(AVAILABLE RECORDS Opens)

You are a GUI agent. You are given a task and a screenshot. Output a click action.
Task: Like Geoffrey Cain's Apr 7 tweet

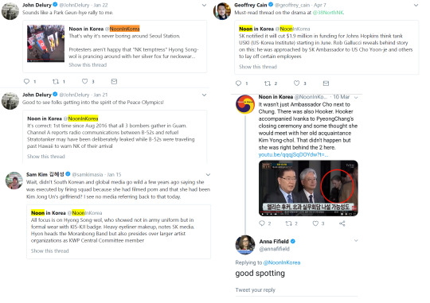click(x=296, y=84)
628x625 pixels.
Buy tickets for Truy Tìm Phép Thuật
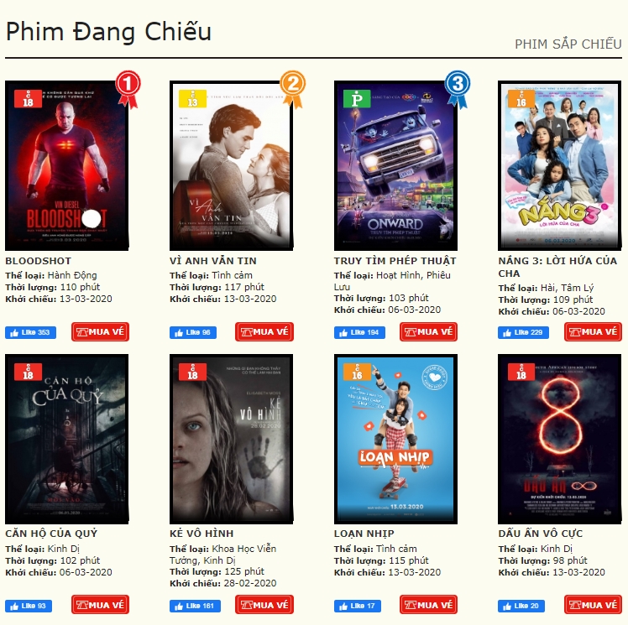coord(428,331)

(AVAILABLE RECORDS Closes)

* TASK DESCRIPTION
Produce the data again character for character, with the images left out.

* EXERCISE RESPONSE
You are a GUI agent. You are given a task and a screenshot. Output a click action.
Task: Like Geoffrey Cain's Apr 7 tweet

click(x=296, y=84)
628x625 pixels.
Buy tickets for Truy Tìm Phép Thuật
coord(428,331)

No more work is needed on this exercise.